Will Joe Girardi grab it?

That is the question of the day since Girardi is at the end of his three-year deal with the New York Yankees, which paid him a reported $9 million. Girardi has been coy about his plans for next season, saying "I haven't really made up my mind," before Sunday's season finale in Houston.

Girardi also played down his interest in returning to the Cubs, for whom he played seven seasons, and to Chicago, where he has ties (he grew up in Peoria, about 165 miles southwest). "We haven't lived there since 2006," Girardi said. "My father's gone, my mother's gone, so there's not as much there as there used to be. Our home's [in New York]. My kids are enrolled in schools here."

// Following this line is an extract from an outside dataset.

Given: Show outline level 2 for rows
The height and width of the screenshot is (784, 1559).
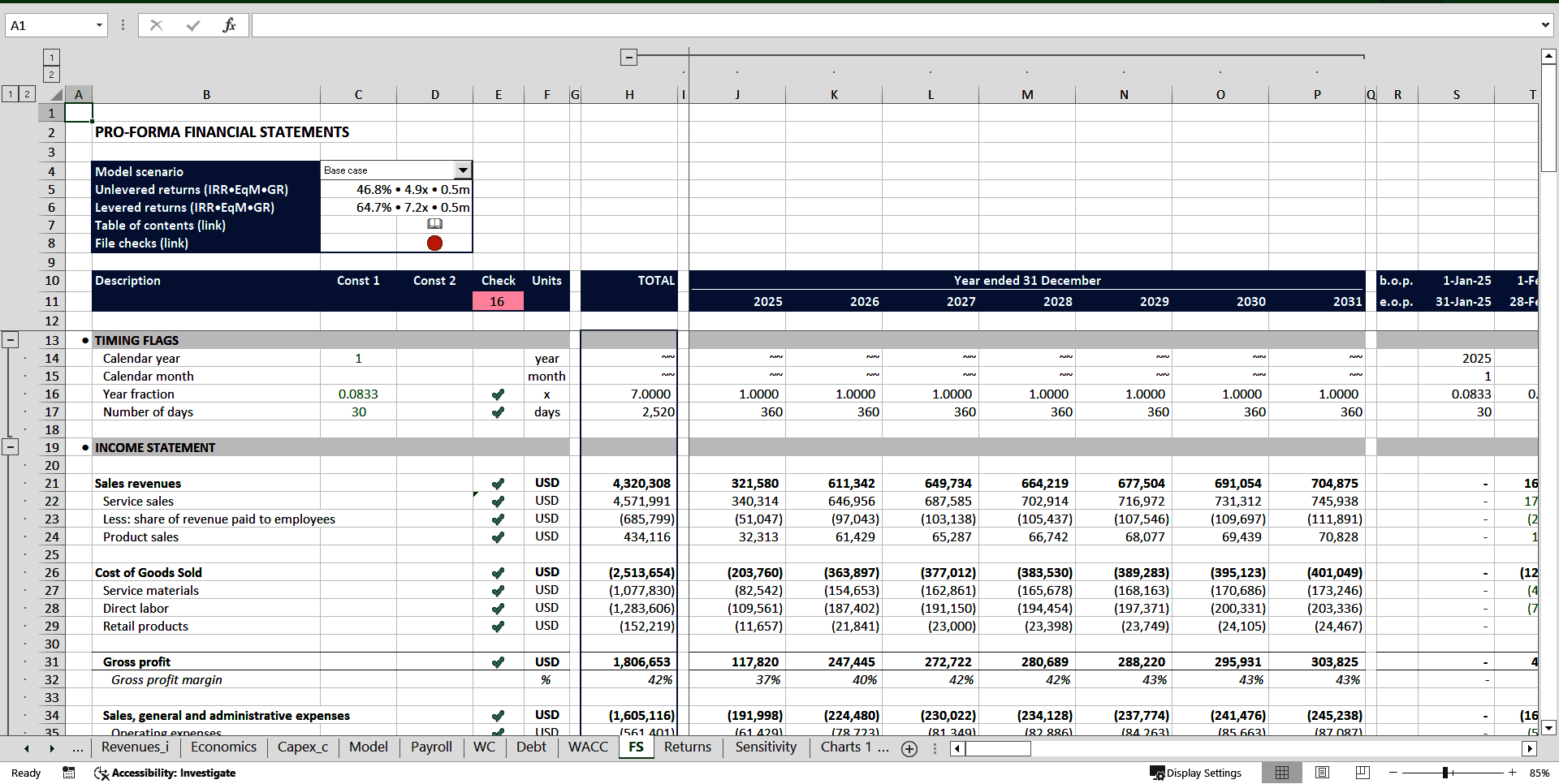Looking at the screenshot, I should pos(27,94).
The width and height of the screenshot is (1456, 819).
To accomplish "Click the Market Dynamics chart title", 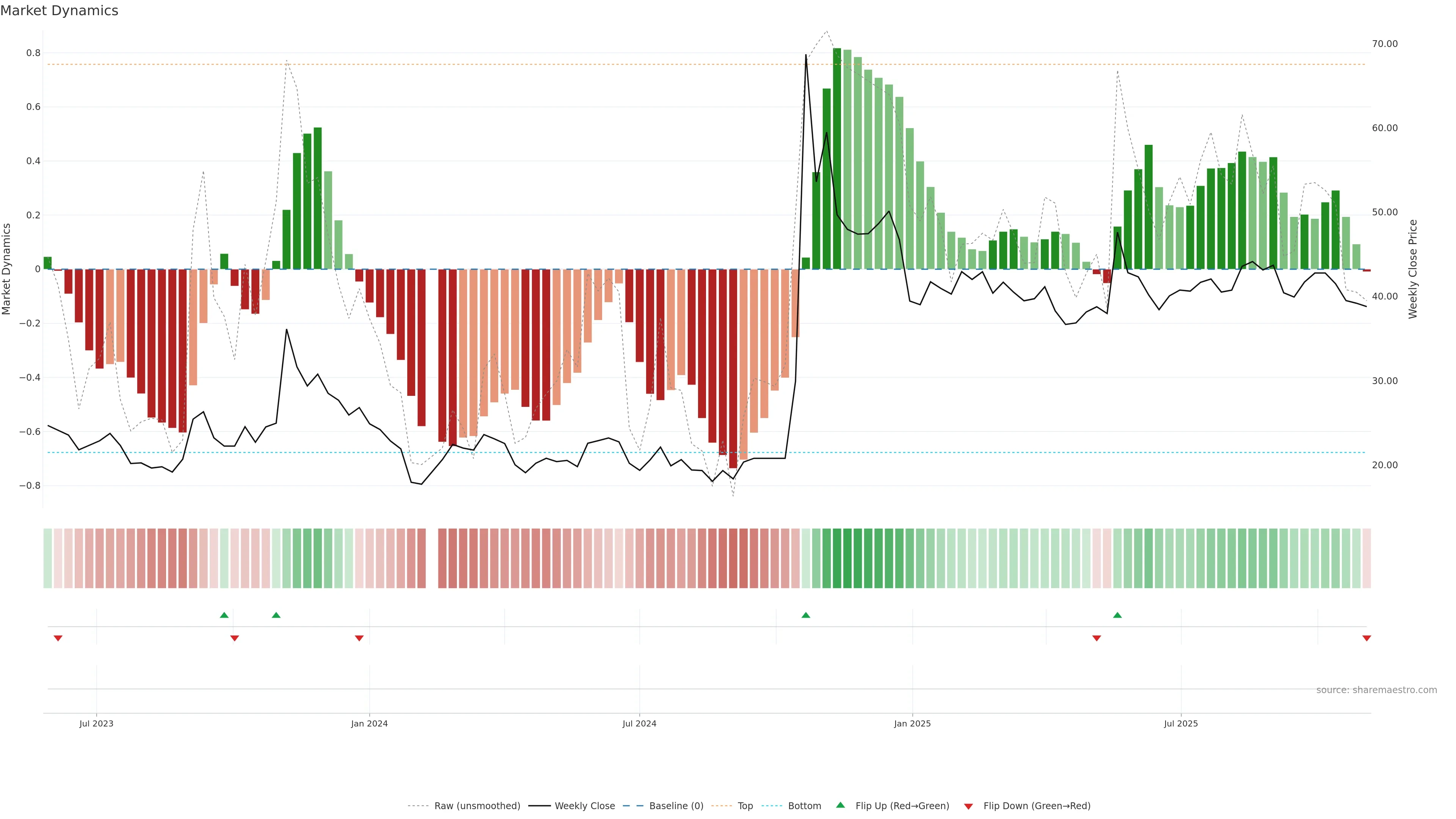I will [x=60, y=11].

Still, Cubs ownership was known to have coveted Girardi before it hired Sveum in 2011, although sources have told ESPNNewYork.com that Cubs GM Theo Epstein prefers Brad Ausmus. Yankees GM Brian Cashman told ESPNNewYork.com over the weekend that resolving Girardi's status would be his first order of off-season business. "Hell, yeah," Cashman said when asked if he wanteds Girardi back. "I think he did a terrific job this year."

Obviously, Girardi deserves a pass for this year's Yankees season, in which his injury-decimated squad won just 85 games, its lowest total since 1995, and failed to make the playoffs for just the second time in 19 seasons, both of them during Girardi's six-year tenure.

Girardi has repeatedly said he has enjoyed managing the Yankees, but the lure of trying to end the longest futility streak in baseball history -- the Cubs have not been won a World Series since 1908 -- might appeal to him, especially if the Yankees are on the verge of experiencing a run of lean years. He also left open the possibility that he might do something other than manage in 2014; he worked as a broadcaster for the YES Network after his retirement from playing and between managerial stints with the Florida Marlins and the Yankees.

QUESTION: Where do you think Girardi will end up next year? In the manager's office at Yankee Stadium? At Wrigley Field? Back in the broadcast booth?